All of this is wonderful.  It really is.  But the question is:  How is all of this attained?

In my opinion, the answers are simple: One day, one character trait, one choice at a time.  It’s our job to help them wake-up each morning knowing it’s a new day; to show them and help them learn kindness, selflessness, sympathy, empathy, courage, responsibility, integrity, self-respect, the respect of others, modesty, and the list goes on.  We are also to teach them that every choice affects another and every choice matters.

The question I’d like to pose is, what do you expect most out of your teens? Is it an achievement (to be top of their class), great character, staying drug free, or even refraining from sex?  What is it?  Whatever it is, is what you will invest your time most in to.

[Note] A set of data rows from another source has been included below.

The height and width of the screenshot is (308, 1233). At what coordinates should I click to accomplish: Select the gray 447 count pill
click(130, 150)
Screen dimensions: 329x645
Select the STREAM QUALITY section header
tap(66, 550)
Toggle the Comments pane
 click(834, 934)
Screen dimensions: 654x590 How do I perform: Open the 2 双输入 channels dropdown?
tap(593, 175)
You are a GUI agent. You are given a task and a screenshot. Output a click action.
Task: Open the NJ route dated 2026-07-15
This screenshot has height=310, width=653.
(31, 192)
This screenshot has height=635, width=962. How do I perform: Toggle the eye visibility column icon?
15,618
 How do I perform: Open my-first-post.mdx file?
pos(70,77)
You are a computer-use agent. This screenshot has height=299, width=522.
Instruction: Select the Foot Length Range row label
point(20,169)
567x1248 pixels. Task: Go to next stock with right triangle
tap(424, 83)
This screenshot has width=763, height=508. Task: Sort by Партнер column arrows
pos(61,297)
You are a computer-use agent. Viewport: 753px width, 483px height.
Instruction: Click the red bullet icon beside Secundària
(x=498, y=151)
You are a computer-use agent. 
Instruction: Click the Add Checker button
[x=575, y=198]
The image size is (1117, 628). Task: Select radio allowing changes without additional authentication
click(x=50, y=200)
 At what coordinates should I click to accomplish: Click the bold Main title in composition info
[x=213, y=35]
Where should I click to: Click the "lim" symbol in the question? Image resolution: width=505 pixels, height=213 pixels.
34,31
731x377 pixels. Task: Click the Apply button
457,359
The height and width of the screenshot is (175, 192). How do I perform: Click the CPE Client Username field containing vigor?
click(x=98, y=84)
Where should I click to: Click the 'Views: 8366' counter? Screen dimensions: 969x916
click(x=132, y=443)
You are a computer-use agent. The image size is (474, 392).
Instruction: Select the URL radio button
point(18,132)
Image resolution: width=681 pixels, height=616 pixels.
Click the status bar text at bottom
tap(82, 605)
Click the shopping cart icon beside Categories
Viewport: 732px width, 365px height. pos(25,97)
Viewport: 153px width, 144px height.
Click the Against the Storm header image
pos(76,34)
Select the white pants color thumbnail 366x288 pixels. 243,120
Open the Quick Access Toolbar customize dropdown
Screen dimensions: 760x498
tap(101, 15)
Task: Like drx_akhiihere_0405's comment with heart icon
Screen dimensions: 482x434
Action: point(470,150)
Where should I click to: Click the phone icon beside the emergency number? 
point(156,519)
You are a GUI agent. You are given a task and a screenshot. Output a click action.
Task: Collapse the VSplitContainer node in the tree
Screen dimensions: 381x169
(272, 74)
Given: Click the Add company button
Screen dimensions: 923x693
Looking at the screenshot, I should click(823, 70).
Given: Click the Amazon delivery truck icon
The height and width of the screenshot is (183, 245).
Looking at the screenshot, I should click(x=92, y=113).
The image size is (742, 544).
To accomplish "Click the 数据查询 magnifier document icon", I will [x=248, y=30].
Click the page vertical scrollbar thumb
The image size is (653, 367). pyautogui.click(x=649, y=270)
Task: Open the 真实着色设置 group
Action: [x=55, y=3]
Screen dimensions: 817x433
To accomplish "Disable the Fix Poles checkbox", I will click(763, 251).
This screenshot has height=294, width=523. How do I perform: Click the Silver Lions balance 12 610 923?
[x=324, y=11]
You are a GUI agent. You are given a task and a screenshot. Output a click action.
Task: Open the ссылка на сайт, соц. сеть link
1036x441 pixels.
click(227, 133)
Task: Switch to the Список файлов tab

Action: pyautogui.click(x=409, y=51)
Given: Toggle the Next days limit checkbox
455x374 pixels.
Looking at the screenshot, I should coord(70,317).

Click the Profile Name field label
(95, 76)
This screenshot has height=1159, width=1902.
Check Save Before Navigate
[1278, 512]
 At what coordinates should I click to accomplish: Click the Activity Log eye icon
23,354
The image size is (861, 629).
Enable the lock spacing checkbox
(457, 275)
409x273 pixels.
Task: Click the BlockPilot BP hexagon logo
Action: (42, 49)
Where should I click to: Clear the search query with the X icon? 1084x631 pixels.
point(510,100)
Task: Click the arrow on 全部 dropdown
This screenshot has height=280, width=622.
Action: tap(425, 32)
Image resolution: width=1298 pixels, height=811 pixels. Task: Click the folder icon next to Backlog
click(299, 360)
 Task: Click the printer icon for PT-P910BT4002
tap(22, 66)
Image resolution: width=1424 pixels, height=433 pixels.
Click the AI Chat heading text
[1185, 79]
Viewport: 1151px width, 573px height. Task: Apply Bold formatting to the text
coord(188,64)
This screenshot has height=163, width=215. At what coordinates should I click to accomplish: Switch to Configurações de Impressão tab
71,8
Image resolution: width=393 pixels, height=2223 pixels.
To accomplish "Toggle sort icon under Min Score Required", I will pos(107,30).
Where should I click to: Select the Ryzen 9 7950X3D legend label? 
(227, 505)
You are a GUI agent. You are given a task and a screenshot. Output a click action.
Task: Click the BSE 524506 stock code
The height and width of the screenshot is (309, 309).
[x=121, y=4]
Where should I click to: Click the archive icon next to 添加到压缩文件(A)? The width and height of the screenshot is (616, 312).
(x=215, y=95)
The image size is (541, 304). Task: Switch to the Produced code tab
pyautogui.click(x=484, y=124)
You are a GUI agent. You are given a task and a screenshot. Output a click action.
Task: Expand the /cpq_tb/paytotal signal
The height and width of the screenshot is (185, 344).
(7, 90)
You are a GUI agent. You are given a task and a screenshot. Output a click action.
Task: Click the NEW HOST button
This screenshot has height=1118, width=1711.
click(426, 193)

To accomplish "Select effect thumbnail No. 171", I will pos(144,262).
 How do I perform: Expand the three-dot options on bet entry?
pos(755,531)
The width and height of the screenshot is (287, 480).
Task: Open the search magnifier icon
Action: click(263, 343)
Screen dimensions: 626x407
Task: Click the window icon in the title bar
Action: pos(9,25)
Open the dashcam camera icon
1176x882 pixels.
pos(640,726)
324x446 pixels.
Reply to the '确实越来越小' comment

For us, we spend a great deal of time teaching our children that they are valuable to us and to God, that they have a purpose in life and that purpose stretches beyond what they will do for a living.  We teach them to respect others, mean what they say, look out for the underdog, and never give up- in that order.

I’m not saying we’re the standard by any means.  Everyone has to parent, not betraying their own conscience.  I’m simply challenging you to re-examine what you expect most, then work towards that goal.   However, please be balanced and not expect too much.  Don’t live vicariously through them and don’t expect perfection or you will be sorely disappointed. 

My hope is that, above all else, you challenge them and guide them into being all they are meant to be, starting with character and letting all else follow.

It’s no easy task, but you can do it.


Are you willing?

I’d like to explore the idea that it’s ok to allow your teenagers to dictate to you how “it’s going to be.”

Times have changed.  Cost of living has gone up, electronics have become abundant, what’s allowed on regular television if much more graphic, movie ratings have lowered their standards making it that what was once rated “R” is now rated “PG”.

  So many things have changed.

I used to say that teens have changed and maybe that’s true to some degree.  However, I think it’s much more accurate to say that parenting styles have changed.  In my opinion, and don’t get angry, I feel parents have allowed their teens to become adults before their time.  It’s become less about parenting and more about being house buddies.  If this is the case, then OF COURSE teens have changed.

We, as parents, need to take responsibility for what part we play in the lives of our children.  I don’t mean to say that every mistake or attitude that comes from our kids is our fault.  I’m implying something greater:  I’m implying that our kids look to us for answers.  They may not ask the questions aloud, but they silently watch us to see what our next move will be.

For instance, if you tell you teen they can’t have their phone, is it true that all they have to do is throw a fit and you’ll give in?  Will you tell yourself that you’d rather deal with letting them off the hook then have to face their wrath? 

If you know your teen is smoking, is your answer, “Well, I can’t control them.”?

Your teen may seem peaceful for the moment if you allow this but I can promise you one thing, sticking your head in the sand only fuels something inside of them.  they secretly tell themselves, “I’m not worth the trouble.”

Be willing to stand firm for the sake of your teens.  Be willing to be the parent first and the friend second.  Be willing to do what’s right even if it hurts.  If you do, I guarantee you will offer your teens the answer they are looking for:  I AM WORTH IT!